The present invention relates to a locking cylinder for installation in a lock, with a locking element for actuating a lock bolt or the like, and an actuating element, preferably a knob, the actuating element being normally uncoupled from the locking element, and with a coupling for connecting the locking element to the actuator after receiving an identification code from an associated transponder.

Furthermore, the present invention relates to a method for performing a closing operation of a lock, in particular a door.

The generic locking cylinder is a so-called electronic locking cylinder. The locking cylinder can be a profile cylinder, for example.

Conventional locking cylinders have mechanical pin tumblers and can be unlocked using a mechanical key in order to lock or unlock a door lock using a locking bit.
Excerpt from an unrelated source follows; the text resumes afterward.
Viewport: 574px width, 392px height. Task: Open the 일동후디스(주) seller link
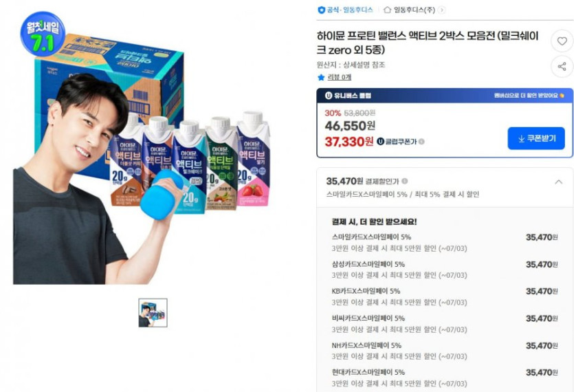pyautogui.click(x=414, y=10)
Electronic lock cylinders generally have an electronic control device. As soon as an identification code is accepted by the electronic control device, a clutch is activated in order to connect the closing element to the actuating element, so as to enable a User can lock or unlock the lock by means of the actuator.

A suitable drive, for example a motor, can be provided within the lock cylinder, for example, to control the clutch.

The access authorization can be checked by means of a mobile transponder (identifier) in which the data relevant for checking the access authorization (identification code or access authorization code) are stored in electronic form.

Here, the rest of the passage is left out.